**Extracted text**
----

Balancing the Science and Art of Leadership

By Ambassador & Lieutenant General (Retired) Dell Dailey , Sunday, January 01, 2017

Leadership is an essential part of any organization’s critical elements for success. Whether your organization is military, law enforcement, media, business (public or private), local government, or a small, but challenged new startup business, leadership matters! There are several different ways to gain that critical leadership skill set. The U.S. Army sends its leaders to formal schooling, at different milestones, until they are mid-level general officers; the schools span from months to a year and are necessary to prepare the officer for increasing levels of responsibility. The U.S. State Department has a different view--in addition to language training, an aspiring Foreign Service Officer will experience a blend of on-the-job training, repeated assignments to similar areas, continuous assignments, and mentoring. How do these two vastly different systems end up working so well? From general officers, who immediately led the Nation in the response to 9-11, to nation building in Iraq and Afghanistan by seasoned ambassadors, how did their leadership skills develop, mature, and became successful? The answer lies in the ability to balance the science and art of leadership.

The generic definition of leadership is the ability to influence an individual to perform a task. It has two basic components. The first is the mechanical or “science” component - it teaches the time-proven steps that provide the fundamentals to those who aspire to lead. They must know and understand the basic skill sets necessary. Values, communication, competency and understanding, appreciation for organizational structure, styles of leadership, techniques to persuade others to follow, and other areas make up the basic “science” leadership skill set. These can be taught by a football coach, parent, math teacher, dance instructor, scoutmaster, former military member, or others.

The second component of leadership is the “art” portion. Some people have this ability inherently, while others must develop it. The “art” part is the passion, empathy, and emotional connection between the leader and follower. This “art” portion can be truly inspirational based on the conditions being experienced, manner in which it is delivered, insight it provides, or the intensity or compassion of the individual.

----

**Dataset records**
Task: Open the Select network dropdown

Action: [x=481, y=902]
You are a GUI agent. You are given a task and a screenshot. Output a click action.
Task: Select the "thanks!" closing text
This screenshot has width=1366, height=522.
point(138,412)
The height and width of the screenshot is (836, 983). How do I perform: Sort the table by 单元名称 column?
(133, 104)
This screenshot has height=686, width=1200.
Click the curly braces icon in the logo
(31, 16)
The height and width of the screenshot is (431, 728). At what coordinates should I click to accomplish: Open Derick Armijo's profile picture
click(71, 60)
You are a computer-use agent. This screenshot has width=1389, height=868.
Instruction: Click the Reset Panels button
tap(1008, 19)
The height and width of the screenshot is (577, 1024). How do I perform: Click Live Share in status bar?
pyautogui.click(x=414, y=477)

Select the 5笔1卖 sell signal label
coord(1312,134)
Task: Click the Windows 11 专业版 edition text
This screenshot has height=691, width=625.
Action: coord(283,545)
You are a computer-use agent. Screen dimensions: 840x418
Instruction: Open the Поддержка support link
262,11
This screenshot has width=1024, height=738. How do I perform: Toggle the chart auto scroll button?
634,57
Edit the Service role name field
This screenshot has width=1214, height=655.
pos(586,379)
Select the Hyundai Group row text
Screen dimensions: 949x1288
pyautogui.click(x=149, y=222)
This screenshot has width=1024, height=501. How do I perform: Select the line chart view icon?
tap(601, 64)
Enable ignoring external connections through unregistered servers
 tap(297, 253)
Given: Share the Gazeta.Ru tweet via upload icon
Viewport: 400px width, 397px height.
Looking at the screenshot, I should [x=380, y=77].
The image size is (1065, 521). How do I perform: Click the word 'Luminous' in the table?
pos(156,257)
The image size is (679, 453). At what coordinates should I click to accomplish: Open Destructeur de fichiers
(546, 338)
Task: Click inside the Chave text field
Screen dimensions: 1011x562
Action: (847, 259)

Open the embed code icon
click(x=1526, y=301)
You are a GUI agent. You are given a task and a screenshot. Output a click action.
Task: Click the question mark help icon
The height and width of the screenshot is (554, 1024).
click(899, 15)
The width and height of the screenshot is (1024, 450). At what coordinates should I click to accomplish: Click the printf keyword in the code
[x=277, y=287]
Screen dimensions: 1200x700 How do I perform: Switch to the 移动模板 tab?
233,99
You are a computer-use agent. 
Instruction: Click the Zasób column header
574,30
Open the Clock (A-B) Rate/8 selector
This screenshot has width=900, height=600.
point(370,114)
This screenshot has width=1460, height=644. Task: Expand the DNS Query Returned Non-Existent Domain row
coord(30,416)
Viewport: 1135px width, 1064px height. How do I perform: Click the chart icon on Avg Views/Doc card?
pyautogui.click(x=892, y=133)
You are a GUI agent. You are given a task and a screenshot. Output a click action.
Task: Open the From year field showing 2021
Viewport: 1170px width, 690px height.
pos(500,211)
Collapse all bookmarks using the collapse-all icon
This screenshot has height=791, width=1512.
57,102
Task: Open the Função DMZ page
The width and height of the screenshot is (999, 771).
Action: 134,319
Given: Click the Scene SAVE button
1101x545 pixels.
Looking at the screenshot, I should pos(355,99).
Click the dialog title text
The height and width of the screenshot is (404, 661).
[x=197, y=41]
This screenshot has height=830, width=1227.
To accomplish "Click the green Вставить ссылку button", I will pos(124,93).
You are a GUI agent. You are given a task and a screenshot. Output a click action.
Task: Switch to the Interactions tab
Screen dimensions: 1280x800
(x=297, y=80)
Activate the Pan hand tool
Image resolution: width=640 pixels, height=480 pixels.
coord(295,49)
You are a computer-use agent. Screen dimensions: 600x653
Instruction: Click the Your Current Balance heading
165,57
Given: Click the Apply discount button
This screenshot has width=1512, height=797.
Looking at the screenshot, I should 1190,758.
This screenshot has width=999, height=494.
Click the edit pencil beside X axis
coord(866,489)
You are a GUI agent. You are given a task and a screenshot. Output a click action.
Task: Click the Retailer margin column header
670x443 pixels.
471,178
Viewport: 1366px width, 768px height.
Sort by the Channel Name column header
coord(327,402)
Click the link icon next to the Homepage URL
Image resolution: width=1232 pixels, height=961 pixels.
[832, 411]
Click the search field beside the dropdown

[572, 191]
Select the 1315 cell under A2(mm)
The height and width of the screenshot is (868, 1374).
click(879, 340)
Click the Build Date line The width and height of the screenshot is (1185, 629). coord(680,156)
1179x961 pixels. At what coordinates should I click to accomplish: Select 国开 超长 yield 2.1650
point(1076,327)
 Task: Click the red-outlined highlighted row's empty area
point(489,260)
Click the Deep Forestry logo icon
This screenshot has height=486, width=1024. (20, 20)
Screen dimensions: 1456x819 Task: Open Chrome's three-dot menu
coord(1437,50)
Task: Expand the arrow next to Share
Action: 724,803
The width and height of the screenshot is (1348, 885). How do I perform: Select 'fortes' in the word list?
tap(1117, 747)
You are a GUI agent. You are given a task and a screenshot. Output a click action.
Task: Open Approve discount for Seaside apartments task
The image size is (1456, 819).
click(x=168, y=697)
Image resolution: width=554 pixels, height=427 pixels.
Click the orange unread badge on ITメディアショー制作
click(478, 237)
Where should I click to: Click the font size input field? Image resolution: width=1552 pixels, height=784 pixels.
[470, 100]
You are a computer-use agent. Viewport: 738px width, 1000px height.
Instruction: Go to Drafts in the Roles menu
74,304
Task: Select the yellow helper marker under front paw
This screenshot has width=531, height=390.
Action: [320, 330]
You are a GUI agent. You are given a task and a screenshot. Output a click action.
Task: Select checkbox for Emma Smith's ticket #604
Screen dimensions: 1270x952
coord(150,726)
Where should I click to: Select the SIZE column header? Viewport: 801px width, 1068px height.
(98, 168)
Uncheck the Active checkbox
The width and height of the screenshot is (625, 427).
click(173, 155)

----

**What is asked**
a. Answer these questions from the leadership article, one answer per line:
(i) Until what stage in their careers does the U.S. Army send its leaders to formal schooling?
(ii) What is the generic definition of leadership?
(iii) What three things make up the "art" part of leadership?
b. Write the next part of the leadership article, starting after its last sentence.
The data stand apart from the leadership article.

**Answers given**
a.
(i) Until they are mid-level general officers.
(ii) The ability to influence an individual to perform a task.
(iii) Passion, empathy, and the emotional connection between the leader and follower.

b.
I suggest the person learning about leadership has five basic aspects they need to master and, at that point, thrust into the responsibilities of being a leader. These five areas are learned as follows:

1. Maintain your values. At West Point, the cadet is inculcated with them as “Duty, Honor, and Country” and “Do not lie, cheat or steal, or tolerate those who do.” I have found a good saying and guide that assists in today’s corporate world is, “In the absence of guidance, what you do must be moral, legal, and ethical.” Integrity, by far, is the one most likely to be violated, routinely challenged, and the value most important to preserve.

2. Be professionally competent. No matter what walk of life one chooses, it is essential you are competent in your field of expertise. Education, training, and offline schooling all will assist, but growing up in the industry is a great way to be professionally competent and, therefore, regarded with considerable respect, as you decide critical issues. Having not grown up in, nor having familiarity with, a specific profession, one can still be competent. Get good advisors and teammates to provide their thoughts. Solicit opinions from others involved. Visit the front-line workers or the industry equivalents in your business, and ask questions. You won’t learn it totally, but the team will see you trying to do so. Respect for you will increase, you will open channels, and it sends the correct message.

3. Maintain continuous communications. This needs to be done both formally (scheduled meetings) and informally (hallway or social sessions) while being done with subordinates, mid-level management, peers outside your company, and your supervisors. While at these sessions, the leader should routinely present a message of some sort, even if it is merely a wrap up. A real leader must also be able to take questions from the most troublesome member, at the most inopportune time, and provide the most informative and sincere response possible. Even if it is, “The team leadership is still looking at this challenging area, and we need a little more time or input before we go public with an informed response.”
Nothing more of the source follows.